# AIM
Please rewrite the stretch from the line containing "The width and height of the screenshot is (667, 428)." through the end of the rows, replacing "second option" with "first option" and keeping everything else unchanged. Leave the pictures out of your answer.

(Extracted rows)
::::::::
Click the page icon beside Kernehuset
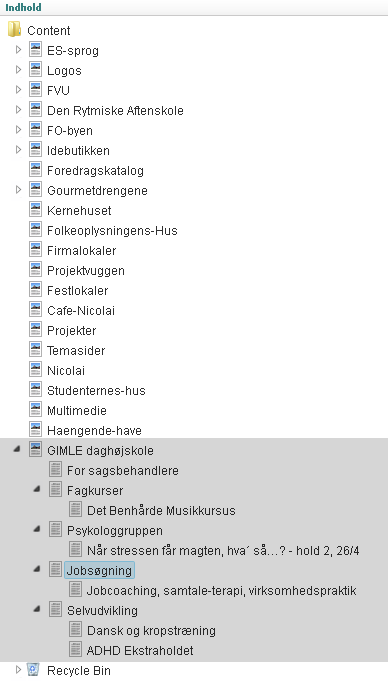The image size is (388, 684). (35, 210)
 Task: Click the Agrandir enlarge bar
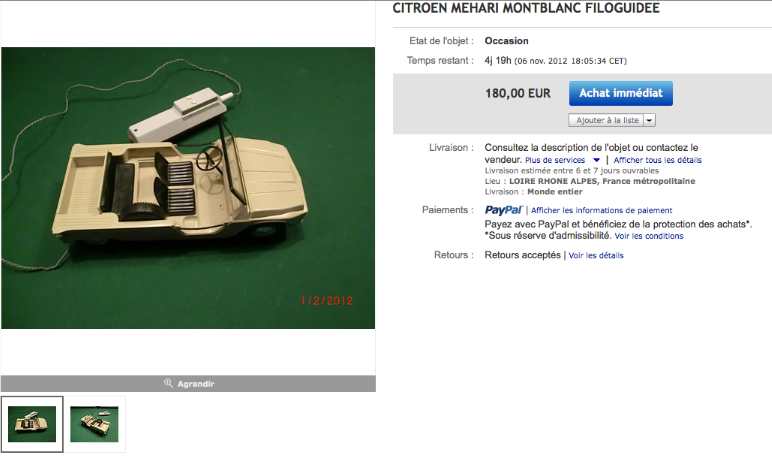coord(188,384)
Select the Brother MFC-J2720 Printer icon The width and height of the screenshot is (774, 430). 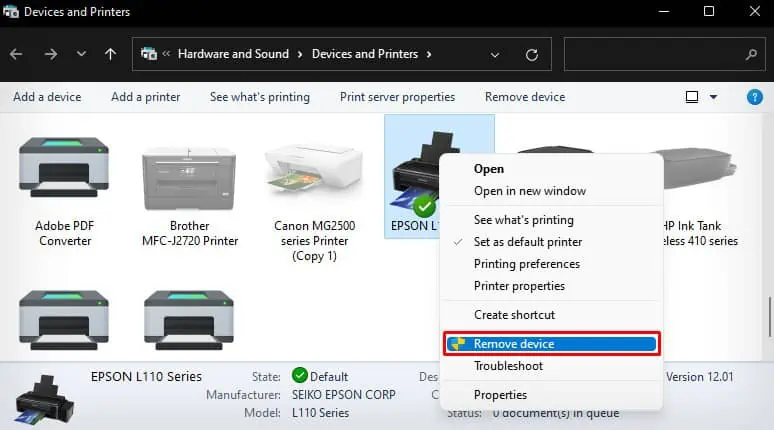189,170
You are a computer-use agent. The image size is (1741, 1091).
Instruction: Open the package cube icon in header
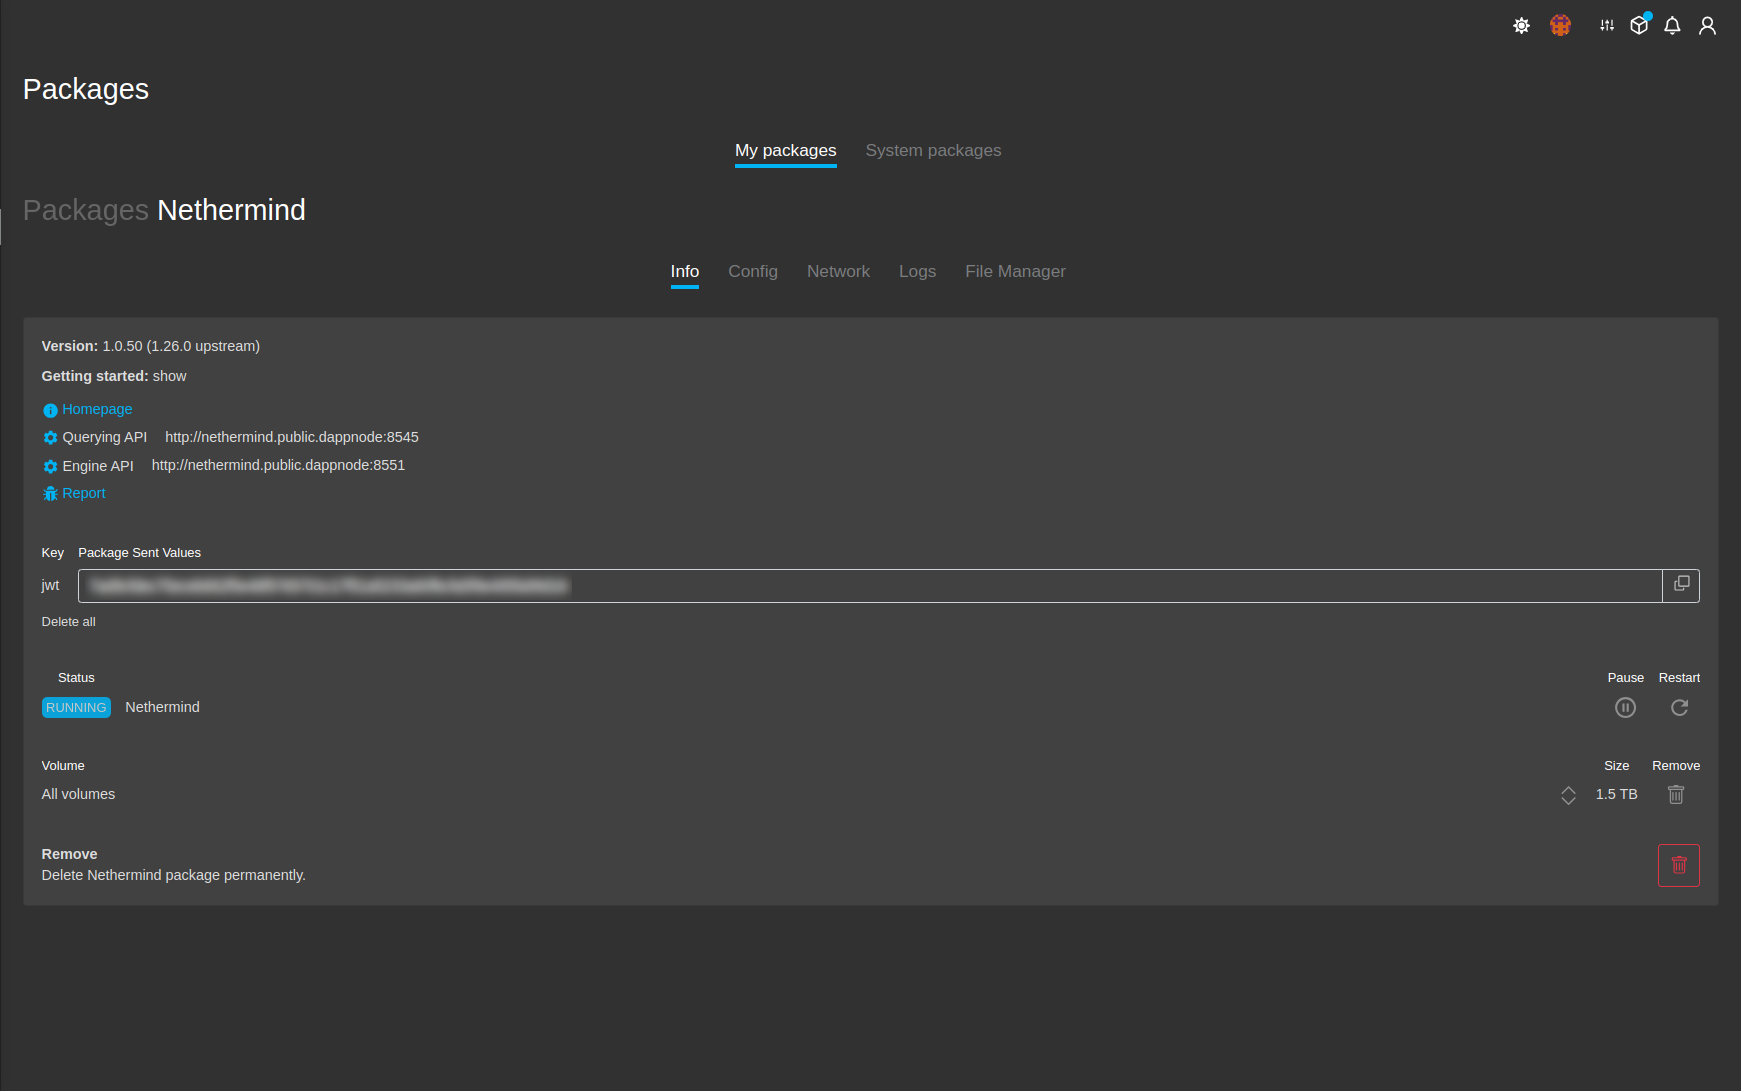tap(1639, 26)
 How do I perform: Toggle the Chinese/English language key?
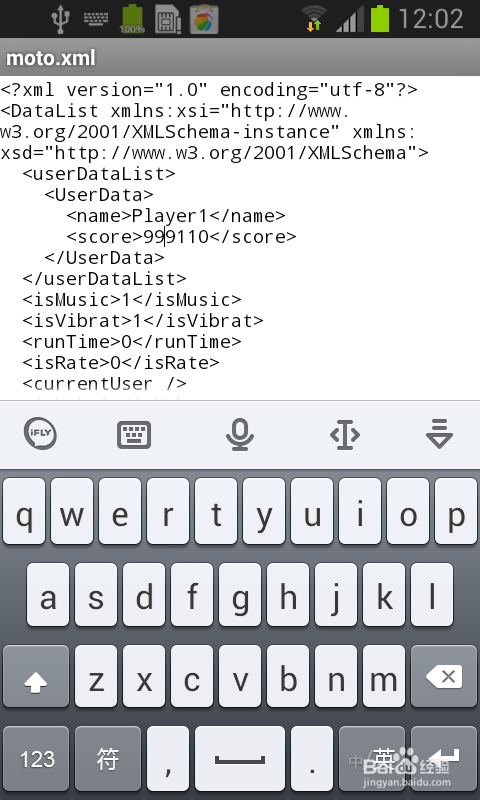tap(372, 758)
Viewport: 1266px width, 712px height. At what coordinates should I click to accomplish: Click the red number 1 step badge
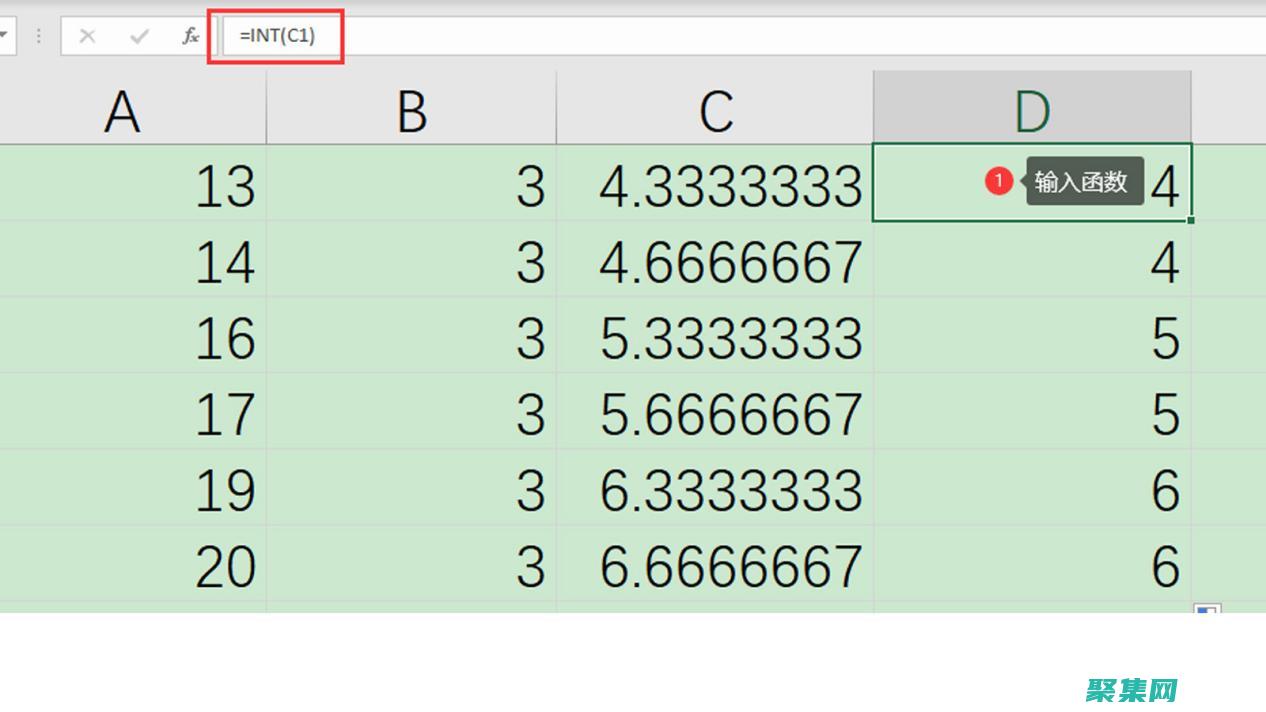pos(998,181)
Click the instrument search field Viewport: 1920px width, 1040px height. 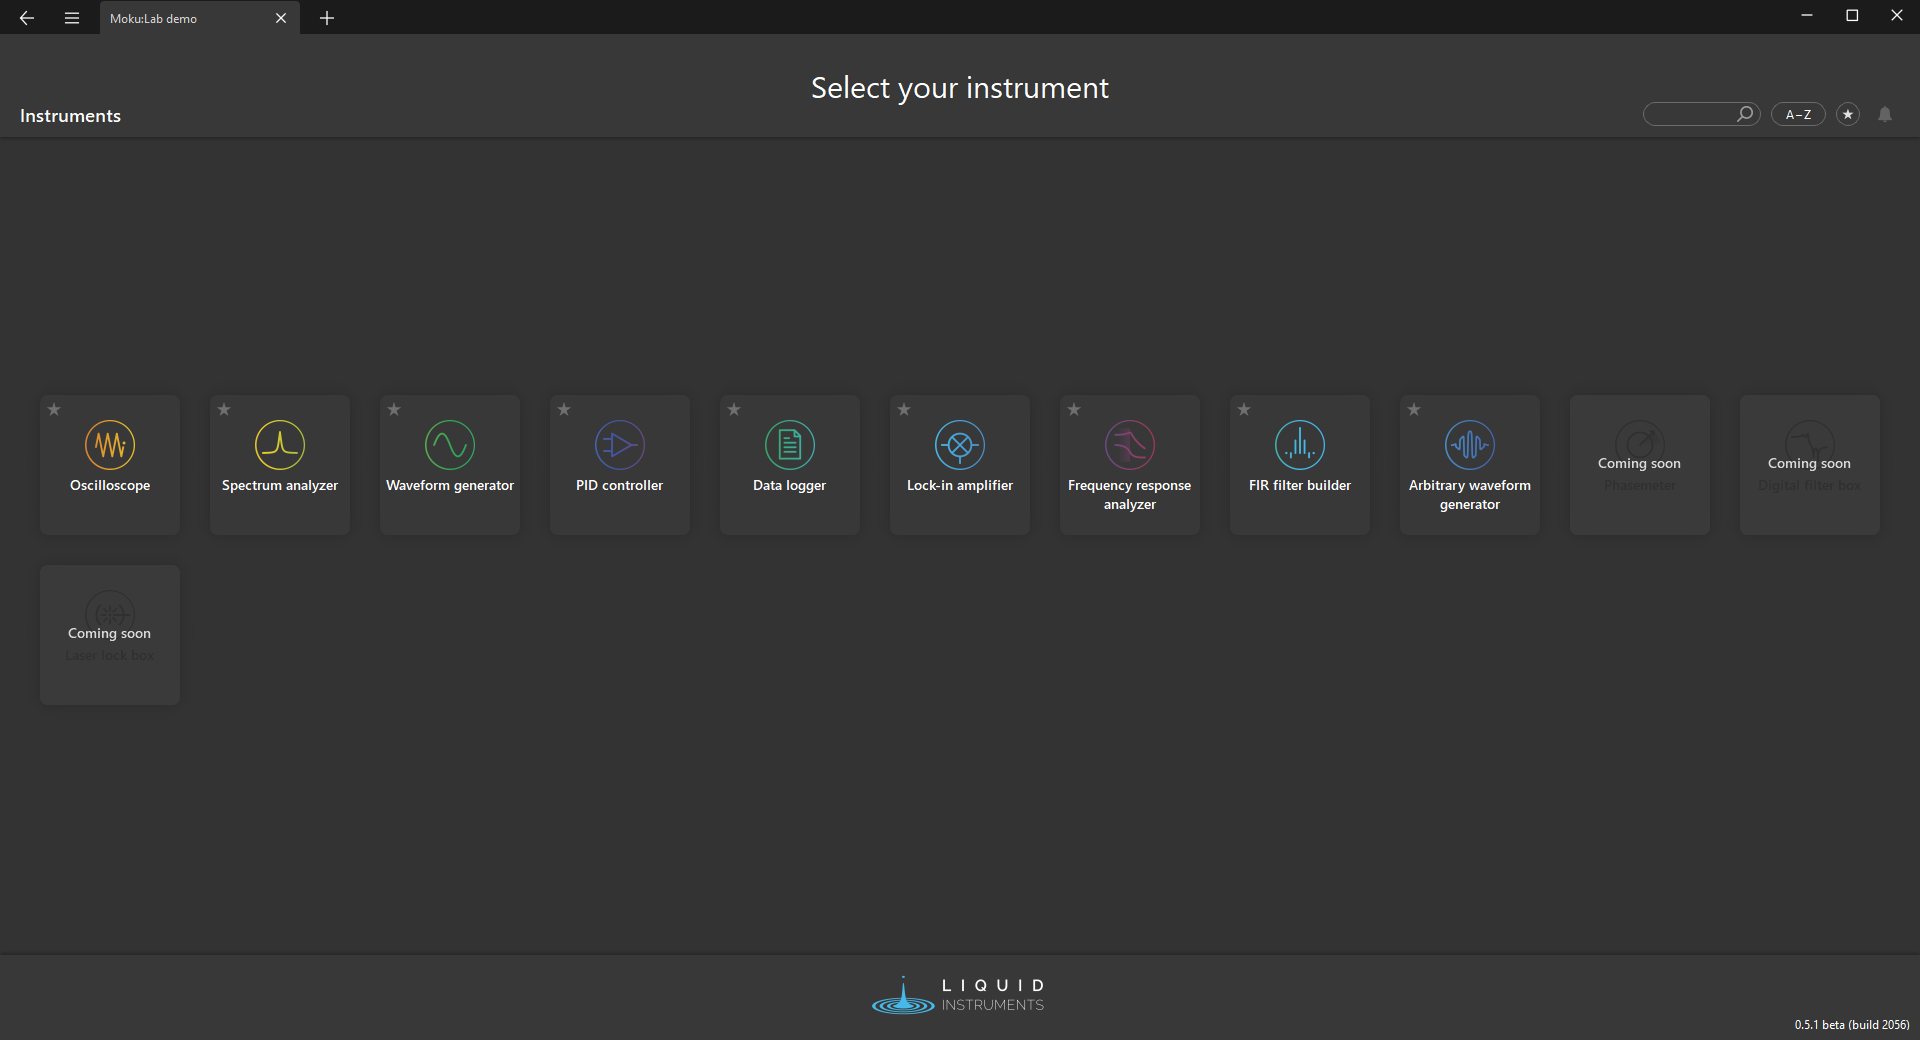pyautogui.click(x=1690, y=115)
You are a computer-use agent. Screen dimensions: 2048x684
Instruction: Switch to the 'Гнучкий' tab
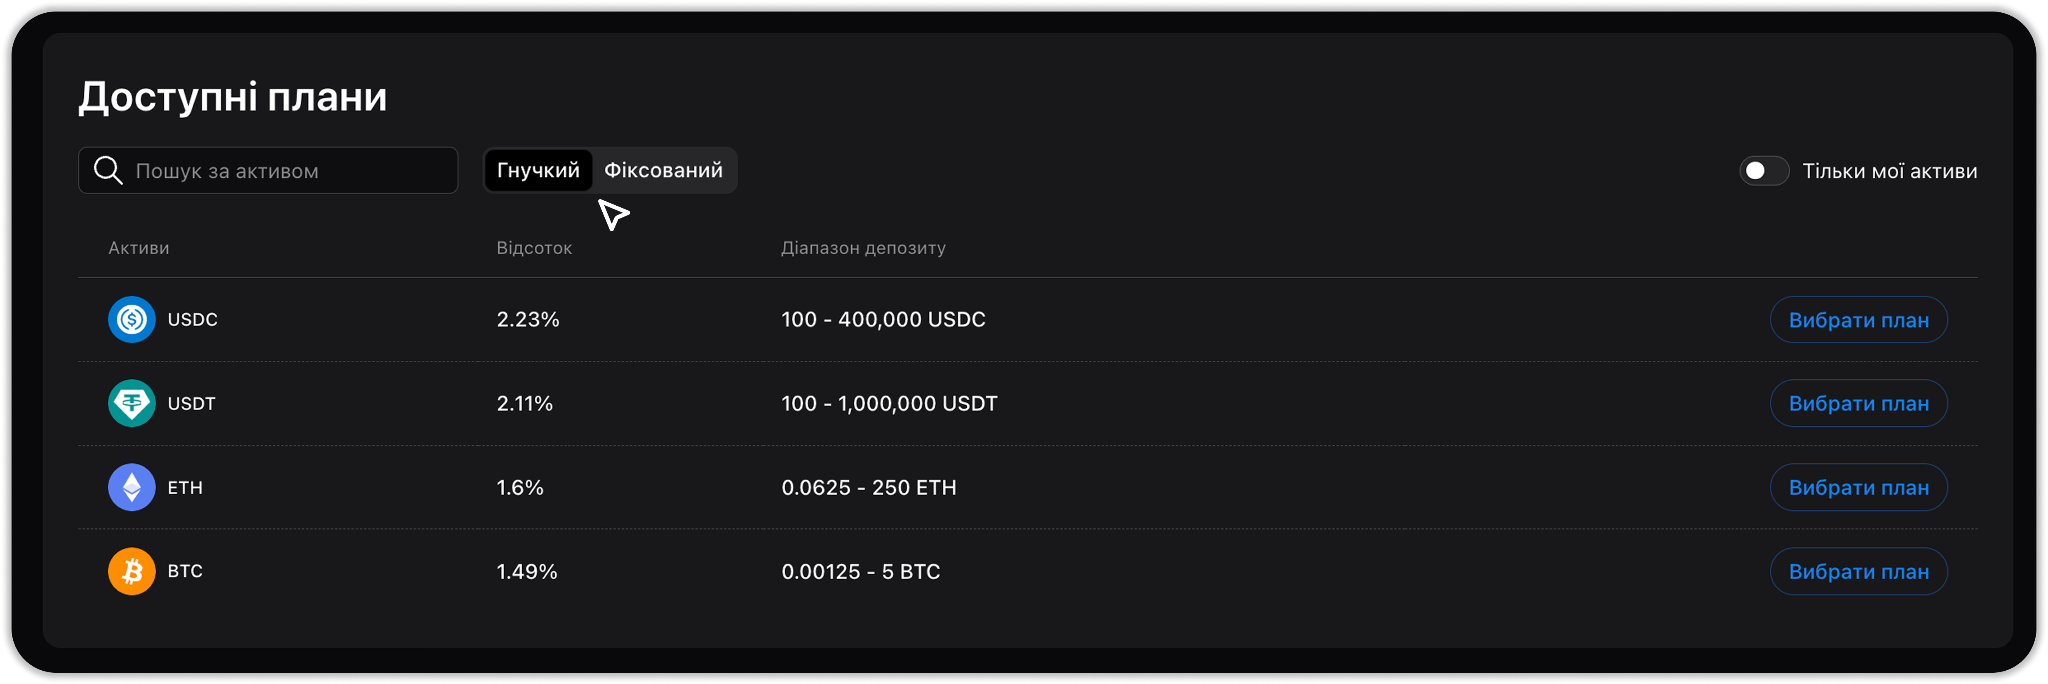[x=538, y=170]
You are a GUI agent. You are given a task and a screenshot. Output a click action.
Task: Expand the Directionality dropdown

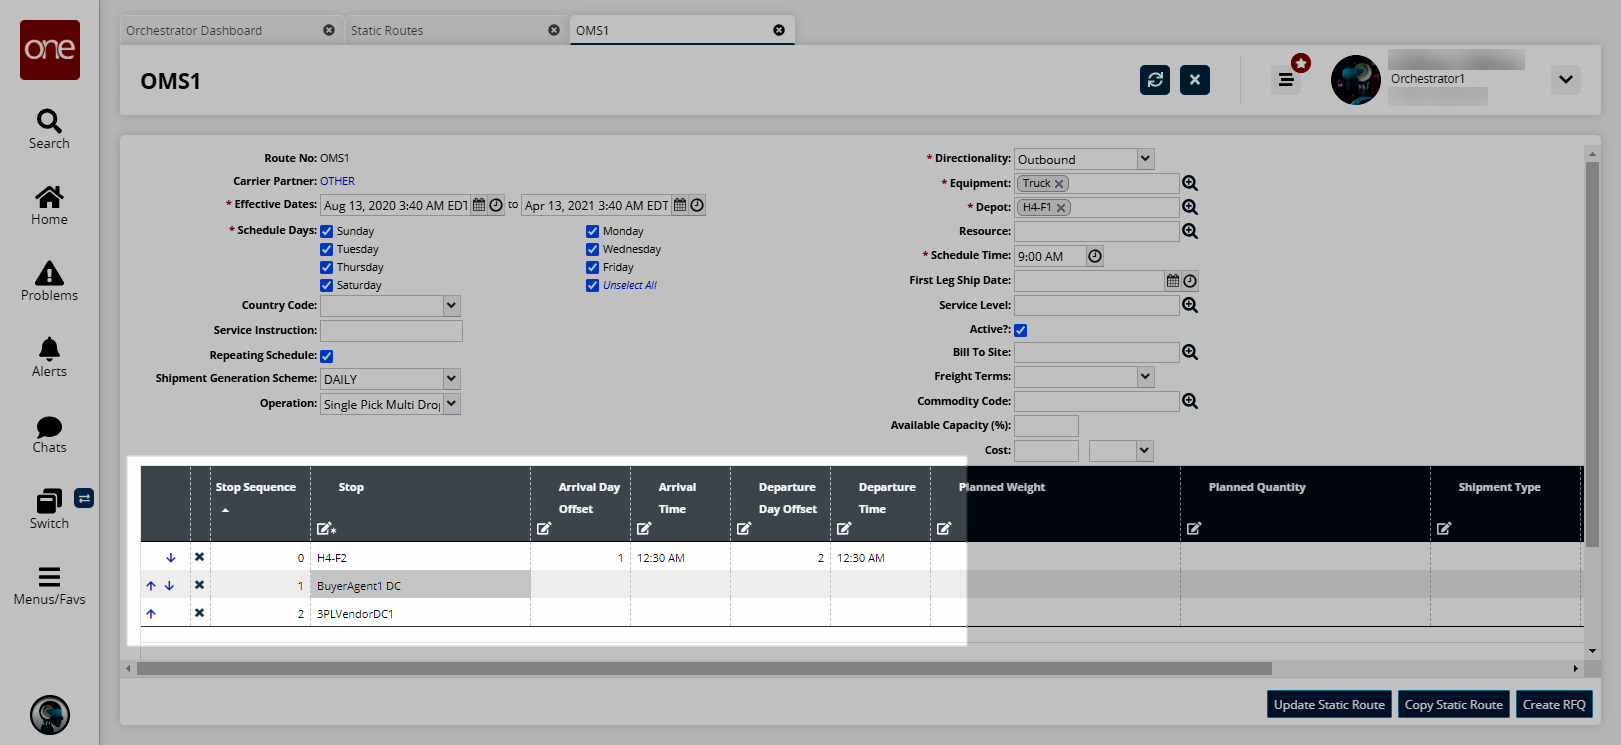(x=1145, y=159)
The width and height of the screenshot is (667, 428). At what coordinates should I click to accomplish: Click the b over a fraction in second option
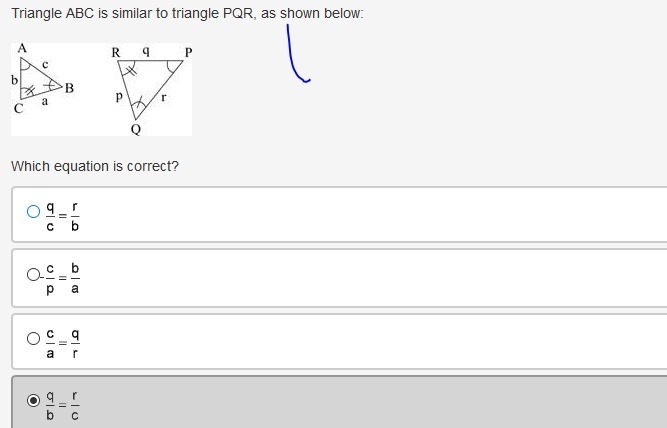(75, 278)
::::::::
# COMPLETE OUTPUT
The width and height of the screenshot is (667, 428). At what coordinates should I click to accomplish: Click the b over a fraction in first option
(75, 278)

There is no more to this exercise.